Department of Evolutionary Biology, University of Vienna, A-1090, Vienna, Austria.
Central Research Laboratories, Natural History Museum of Vienna, A-1010, Vienna, Austria.
BMC Evol Biol. 2020 Nov 4;20(1):144. doi: 10.1186/s12862-020-01699-0.
Phylogenetic relationships among the myriapod subgroups Chilopoda, Diplopoda, Symphyla and Pauropoda are still not robustly resolved. The first phylogenomic study covering all subgroups resolved phylogenetic relationships congruently to morphological evidence but is in conflict with most previously published phylogenetic trees based on diverse molecular data. Outgroup choice and long-branch attraction effects were stated as possible explanations for these incongruencies. In this study, we addressed these issues by extending the myriapod and outgroup taxon sampling using transcriptome data.
We generated new transcriptome data of 42 panarthropod species, including all four myriapod subgroups and additional outgroup taxa. Our taxon sampling was complemented by published transcriptome and genome data resulting in a supermatrix covering 59 species. We compiled two data sets, the first with a full coverage of genes per species (292 single-copy protein-coding genes), the second with a less stringent coverage (988 genes). We inferred phylogenetic relationships among myriapods using different data types, tree inference, and quartet computation approaches. Our results unambiguously support monophyletic Mandibulata and Myriapoda. Our analyses clearly showed that there is strong signal for a single unrooted topology, but a sensitivity of the position of the internal root on the choice of outgroups.
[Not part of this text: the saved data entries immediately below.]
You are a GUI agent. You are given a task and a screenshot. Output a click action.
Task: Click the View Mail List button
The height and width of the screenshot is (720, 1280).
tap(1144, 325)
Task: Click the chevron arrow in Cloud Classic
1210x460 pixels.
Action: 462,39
However, we observe strong evidence for a clade Pauropoda+Symphyla, as well as for a clade Chilopoda+Diplopoda.
Our best quartet topology is incongruent with current morphological phylogenies which were supported in another phylogenomic study. AU tests and quartet mapping reject the quartet topology congruent to trees inferred with morphological characters. Moreover, quartet mapping shows that confounding signal present in the data set is sufficient to explain the weak signal for the quartet topology derived from morphological characters. Although outgroup choice affects results, our study could narrow possible trees to derivatives of a single quartet topology. For highly disputed relationships, we propose to apply a series of tests (AU and quartet mapping), since results of such tests allow to narrow down possible relationships and to rule out confounding signal.
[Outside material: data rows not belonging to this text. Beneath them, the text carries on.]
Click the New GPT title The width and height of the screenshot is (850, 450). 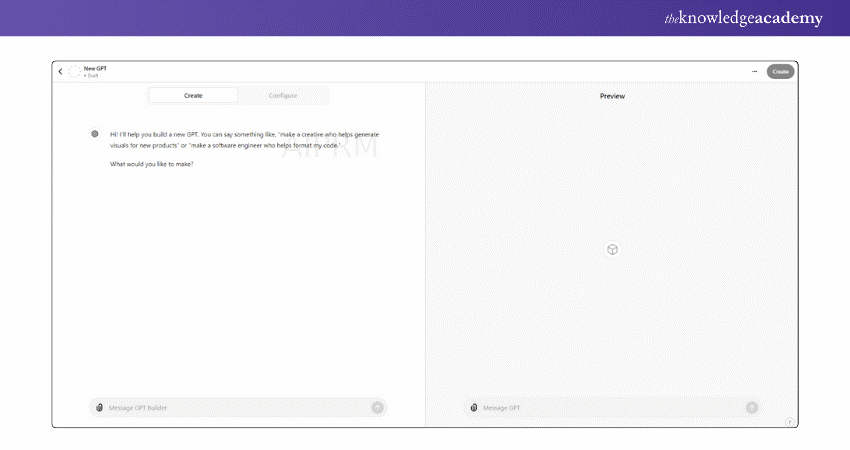point(95,68)
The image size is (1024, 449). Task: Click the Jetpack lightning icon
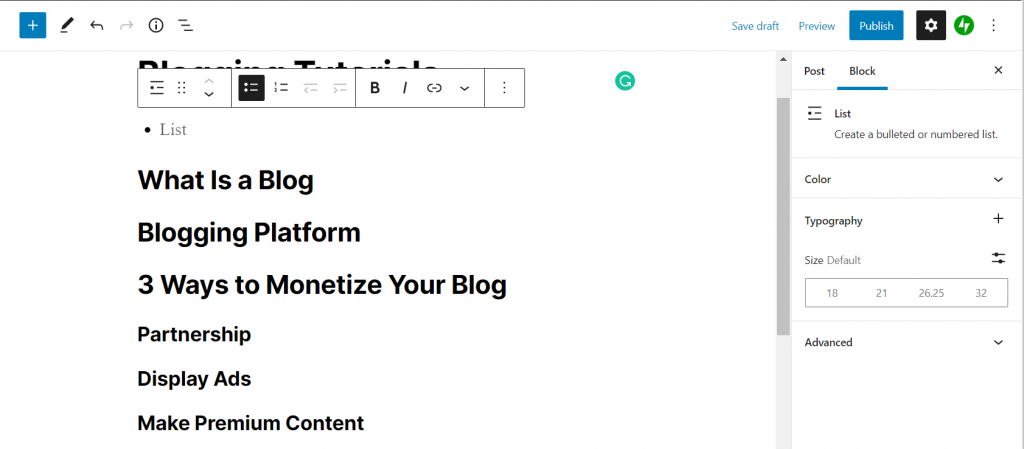click(x=964, y=25)
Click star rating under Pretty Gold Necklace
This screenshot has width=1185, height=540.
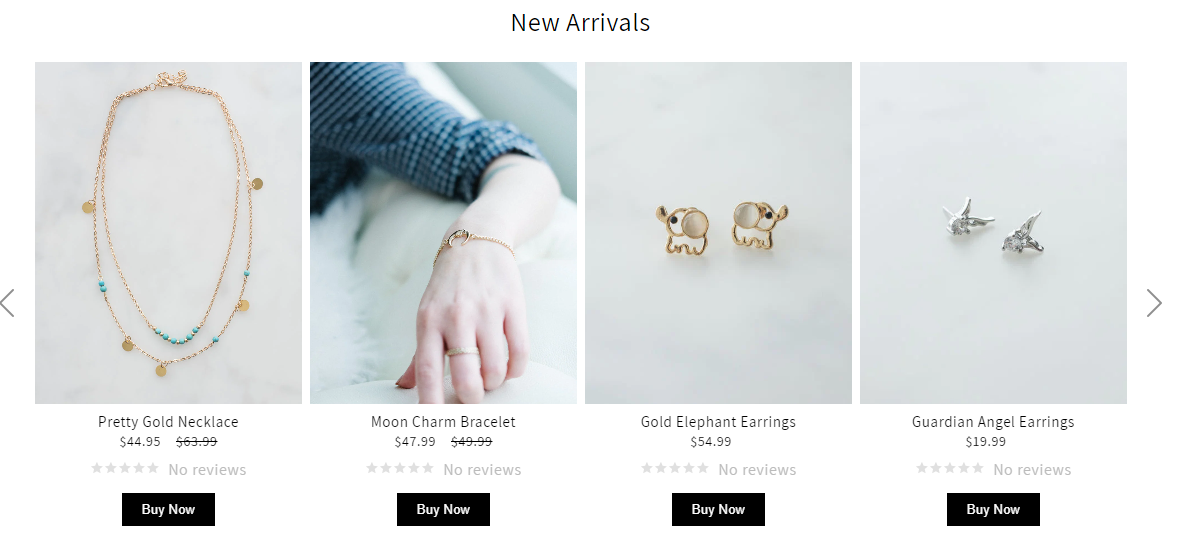pos(125,468)
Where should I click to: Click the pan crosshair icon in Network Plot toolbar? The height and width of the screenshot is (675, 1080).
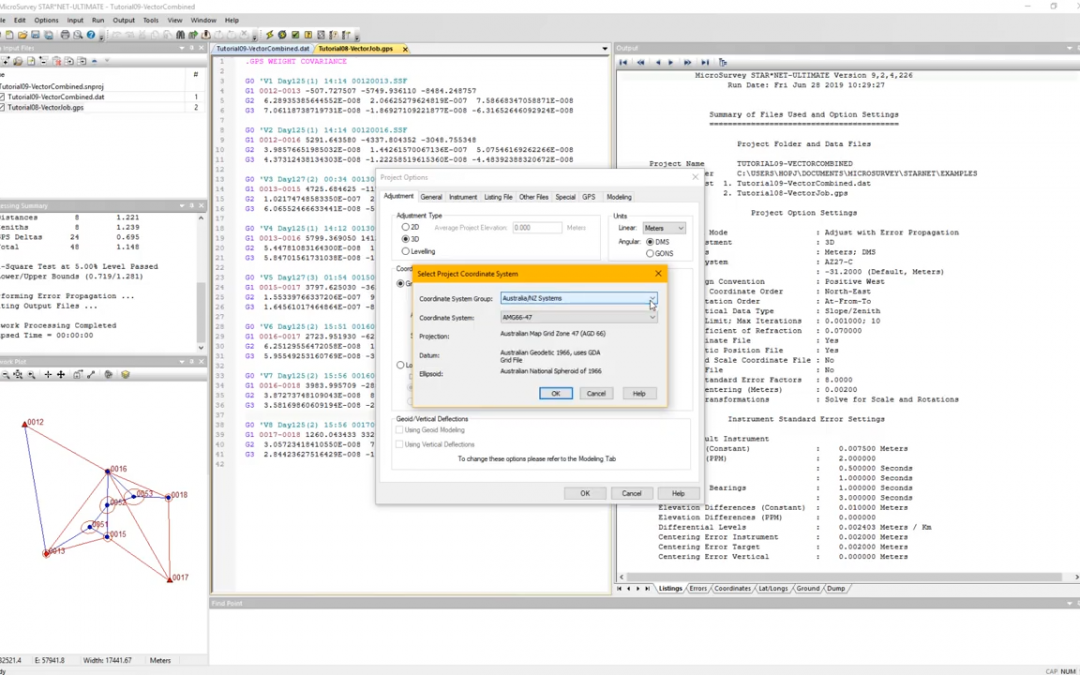pos(61,374)
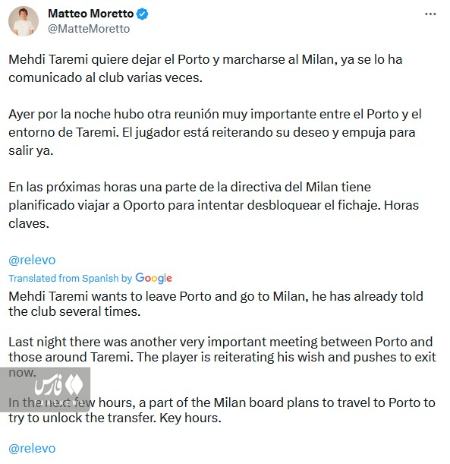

关于多足亚门的各亚目(倍足纲、唇足纲、综合纲和少足纲)之间的系统发育关系仍然没有得到很好的解决。第一项涵盖所有亚目的系统基因组研究与形态学证据一致地解决了系统发育关系,但与大多数先前基于不同分子数据的系统发育树相冲突。外群选择和长枝吸引效应被认为是这些不一致的可能解释。在这项研究中,我们通过使用转录组数据扩展多足动物和外群分类群的取样来解决这些问题。
我们生成了 42 种节肢动物的新转录组数据,包括所有四个多足亚目和其他外群分类群。我们的分类群取样通过已发表的转录组和基因组数据得到了补充,产生了一个涵盖 59 个物种的超级矩阵。我们编译了两个数据集,第一个数据集涵盖了每个物种的全部基因(292 个单拷贝蛋白质编码基因),第二个数据集的基因覆盖范围较窄(988 个基因)。我们使用不同的数据类型、树推断和四分体计算方法来推断多足动物的系统发育关系。我们的结果明确支持单系的有颚类和多足动物。我们的分析清楚地表明,有一个单一的无根拓扑的强烈信号,但内部根的位置对选择外群很敏感。然而,我们观察到多足纲+综合纲以及唇足纲+倍足纲的强烈证据。
我们最好的四分体拓扑与当前的形态系统发育不一致,另一个系统基因组研究支持这种拓扑。AU 检验和四分体映射拒绝与形态特征推断的树一致的四分体拓扑。此外,四分体映射表明,数据集中存在的混杂信号足以解释源自形态特征的四分体拓扑的微弱信号。尽管外群选择会影响结果,但我们的研究可以将可能的树缩小到单一四分体拓扑的衍生物。对于存在高度争议的关系,我们建议应用一系列测试(AU 和四分体映射),因为这些测试的结果可以缩小可能的关系并排除混杂信号。